| Reading passage |
* Begin *
Unfortunately not. Despite constantly mounting evidence of qualified immunity’s utter jurisprudential illegitimacy—including recent scholarship that indicates the as‐enacted (but subsequently bowdlerized) text of § 1983 explicitly rejected background immunity doctrines of any kind—and a growing chorus of academic and judicial critics, qualified immunity continues to fulfill its mission of letting rights‐violating government officials off the hook for their misconduct and ensuring they never have to justify themselves to a jury of their fellow citizens.
But here’s the thing: Even though qualified immunity hasn’t been formally overruled or dialed back, one gets the distinct impression that it has fallen into disfavor among its berobed friends—that it has come to resemble not a zombie so much as the drunken guest at a party whose initially amusing antics are now causing the hosts to blush and wish they had never invited him to the party. If so, that would be progress. And if judges of the Fifth Circuit and other courts express contempt for government lawyers whose unseemly requests for qualified immunity underscore what a garbage policy it has always been—well, that too is progress.
* End *
| Short task 1 |
Answer these about the text on qualified immunity:
(a) What does recent scholarship indicate about the as-enacted text of § 1983?
(b) Rather than a zombie, what does qualified immunity now resemble, according to the text?
(c) Judges of which circuit are named as expressing contempt for government lawyers?
The rows that follow bear no relation to the text on qualified immunity.

| Exercise data |
* Begin *
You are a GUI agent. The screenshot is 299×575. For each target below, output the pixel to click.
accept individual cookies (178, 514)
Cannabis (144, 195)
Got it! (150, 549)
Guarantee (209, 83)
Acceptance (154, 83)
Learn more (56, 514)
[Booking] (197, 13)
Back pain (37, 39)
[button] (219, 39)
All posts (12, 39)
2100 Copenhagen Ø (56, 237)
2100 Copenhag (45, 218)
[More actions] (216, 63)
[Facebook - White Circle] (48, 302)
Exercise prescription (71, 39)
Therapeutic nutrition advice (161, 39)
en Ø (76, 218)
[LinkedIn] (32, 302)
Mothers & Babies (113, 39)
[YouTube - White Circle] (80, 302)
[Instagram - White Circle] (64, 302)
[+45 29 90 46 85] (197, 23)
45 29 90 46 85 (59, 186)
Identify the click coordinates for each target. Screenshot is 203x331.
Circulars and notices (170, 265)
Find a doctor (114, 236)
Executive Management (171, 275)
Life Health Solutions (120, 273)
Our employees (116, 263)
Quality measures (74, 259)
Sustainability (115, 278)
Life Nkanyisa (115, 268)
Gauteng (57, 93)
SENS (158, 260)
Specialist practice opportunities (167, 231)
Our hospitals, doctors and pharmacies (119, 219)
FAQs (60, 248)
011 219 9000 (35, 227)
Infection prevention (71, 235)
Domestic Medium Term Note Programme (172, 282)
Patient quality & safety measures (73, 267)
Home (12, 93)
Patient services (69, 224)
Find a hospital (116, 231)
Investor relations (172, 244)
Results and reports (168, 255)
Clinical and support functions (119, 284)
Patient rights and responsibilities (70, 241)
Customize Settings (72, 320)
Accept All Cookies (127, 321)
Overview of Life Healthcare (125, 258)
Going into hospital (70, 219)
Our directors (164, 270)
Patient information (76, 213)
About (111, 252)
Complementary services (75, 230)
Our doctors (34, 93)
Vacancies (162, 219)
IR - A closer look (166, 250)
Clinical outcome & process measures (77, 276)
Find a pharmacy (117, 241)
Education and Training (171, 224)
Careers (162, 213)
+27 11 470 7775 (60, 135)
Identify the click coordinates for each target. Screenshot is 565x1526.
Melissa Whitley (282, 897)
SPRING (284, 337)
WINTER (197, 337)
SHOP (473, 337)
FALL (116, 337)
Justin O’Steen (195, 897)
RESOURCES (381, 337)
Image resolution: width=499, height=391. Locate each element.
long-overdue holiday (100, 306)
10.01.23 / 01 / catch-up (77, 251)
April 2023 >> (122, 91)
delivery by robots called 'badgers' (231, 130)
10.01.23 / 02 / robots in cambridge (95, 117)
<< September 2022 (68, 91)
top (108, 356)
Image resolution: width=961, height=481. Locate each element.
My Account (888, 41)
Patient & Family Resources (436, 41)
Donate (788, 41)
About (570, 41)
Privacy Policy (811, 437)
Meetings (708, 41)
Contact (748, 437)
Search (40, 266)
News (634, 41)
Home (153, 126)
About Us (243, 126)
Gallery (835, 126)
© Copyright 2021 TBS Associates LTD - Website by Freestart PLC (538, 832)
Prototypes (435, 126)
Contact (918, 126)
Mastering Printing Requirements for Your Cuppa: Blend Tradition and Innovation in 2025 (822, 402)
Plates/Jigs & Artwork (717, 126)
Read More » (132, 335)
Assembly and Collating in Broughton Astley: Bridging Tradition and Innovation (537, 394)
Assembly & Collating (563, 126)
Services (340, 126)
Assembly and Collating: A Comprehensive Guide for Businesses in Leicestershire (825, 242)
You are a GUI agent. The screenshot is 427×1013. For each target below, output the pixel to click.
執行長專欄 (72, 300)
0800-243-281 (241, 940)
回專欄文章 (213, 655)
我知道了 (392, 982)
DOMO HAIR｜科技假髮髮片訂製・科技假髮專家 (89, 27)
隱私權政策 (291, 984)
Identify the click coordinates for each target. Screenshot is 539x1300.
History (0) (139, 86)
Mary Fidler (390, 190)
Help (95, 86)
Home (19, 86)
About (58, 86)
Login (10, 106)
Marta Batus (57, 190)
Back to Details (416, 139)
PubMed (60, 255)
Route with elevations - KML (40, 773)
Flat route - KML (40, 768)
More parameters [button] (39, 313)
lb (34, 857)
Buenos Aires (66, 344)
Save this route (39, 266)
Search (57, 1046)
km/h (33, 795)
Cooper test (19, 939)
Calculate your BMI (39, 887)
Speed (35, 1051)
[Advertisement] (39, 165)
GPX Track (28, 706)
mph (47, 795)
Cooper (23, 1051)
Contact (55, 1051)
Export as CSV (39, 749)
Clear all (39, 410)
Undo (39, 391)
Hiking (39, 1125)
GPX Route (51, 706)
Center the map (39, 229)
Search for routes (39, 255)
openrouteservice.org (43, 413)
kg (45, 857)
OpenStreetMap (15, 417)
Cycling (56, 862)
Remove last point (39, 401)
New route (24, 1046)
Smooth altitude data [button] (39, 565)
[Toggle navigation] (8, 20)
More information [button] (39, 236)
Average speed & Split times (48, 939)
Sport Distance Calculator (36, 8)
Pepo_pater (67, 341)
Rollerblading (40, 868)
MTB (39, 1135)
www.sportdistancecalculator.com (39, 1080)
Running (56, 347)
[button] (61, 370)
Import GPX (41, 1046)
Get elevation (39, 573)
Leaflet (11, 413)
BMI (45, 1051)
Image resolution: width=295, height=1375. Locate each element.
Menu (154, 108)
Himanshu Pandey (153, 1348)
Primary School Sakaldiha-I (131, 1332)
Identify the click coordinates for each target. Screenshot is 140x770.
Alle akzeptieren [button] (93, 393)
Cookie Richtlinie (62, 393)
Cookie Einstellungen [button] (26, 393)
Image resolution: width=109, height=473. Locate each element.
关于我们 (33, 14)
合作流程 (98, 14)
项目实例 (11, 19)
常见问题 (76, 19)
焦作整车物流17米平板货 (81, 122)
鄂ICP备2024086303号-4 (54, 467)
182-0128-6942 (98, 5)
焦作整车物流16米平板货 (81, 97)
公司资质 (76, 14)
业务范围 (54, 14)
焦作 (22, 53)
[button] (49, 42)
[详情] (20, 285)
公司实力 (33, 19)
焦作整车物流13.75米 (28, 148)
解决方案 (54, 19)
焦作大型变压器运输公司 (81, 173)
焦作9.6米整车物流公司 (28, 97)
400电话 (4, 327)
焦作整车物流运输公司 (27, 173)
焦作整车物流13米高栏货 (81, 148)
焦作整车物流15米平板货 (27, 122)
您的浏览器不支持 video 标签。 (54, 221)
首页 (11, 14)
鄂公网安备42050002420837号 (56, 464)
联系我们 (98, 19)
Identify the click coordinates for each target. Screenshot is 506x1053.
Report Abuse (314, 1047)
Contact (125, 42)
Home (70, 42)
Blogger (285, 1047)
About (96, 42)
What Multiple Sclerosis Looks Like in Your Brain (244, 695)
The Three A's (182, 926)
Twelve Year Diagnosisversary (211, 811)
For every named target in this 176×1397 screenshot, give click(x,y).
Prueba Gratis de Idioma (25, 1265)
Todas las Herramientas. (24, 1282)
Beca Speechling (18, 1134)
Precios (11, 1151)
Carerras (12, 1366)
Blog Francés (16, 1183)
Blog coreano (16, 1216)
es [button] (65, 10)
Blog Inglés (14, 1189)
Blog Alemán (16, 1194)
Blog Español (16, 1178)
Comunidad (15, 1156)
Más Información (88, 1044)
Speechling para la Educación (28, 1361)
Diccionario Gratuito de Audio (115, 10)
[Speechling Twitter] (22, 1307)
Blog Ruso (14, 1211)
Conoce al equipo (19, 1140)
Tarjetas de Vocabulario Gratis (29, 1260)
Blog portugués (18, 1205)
* End *
| Short task 2 |
Express the rows as a JSON list of strings, one string per line with blank lines omitted, starting at the row containing "Twelve Year Diagnosisversary (211, 811)" and ending at the last row, both included.

| Correct answer 1 |
(a) It explicitly rejected background immunity doctrines of any kind.
(b) The drunken guest at a party whose initially amusing antics now make the hosts blush and wish they had never invited him.
(c) The Fifth Circuit.

| Correct answer 2 |
[
  "Twelve Year Diagnosisversary (211, 811)",
  "For every named target in this 176×1397 screenshot, give click(x,y).",
  "Prueba Gratis de Idioma (25, 1265)",
  "Todas las Herramientas. (24, 1282)",
  "Beca Speechling (18, 1134)",
  "Precios (11, 1151)",
  "Carerras (12, 1366)",
  "Blog Francés (16, 1183)",
  "Blog coreano (16, 1216)",
  "es [button] (65, 10)",
  "Blog Inglés (14, 1189)",
  "Blog Alemán (16, 1194)",
  "Blog Español (16, 1178)",
  "Comunidad (15, 1156)",
  "Más Información (88, 1044)",
  "Speechling para la Educación (28, 1361)",
  "Diccionario Gratuito de Audio (115, 10)",
  "[Speechling Twitter] (22, 1307)",
  "Blog Ruso (14, 1211)",
  "Conoce al equipo (19, 1140)",
  "Tarjetas de Vocabulario Gratis (29, 1260)",
  "Blog portugués (18, 1205)"
]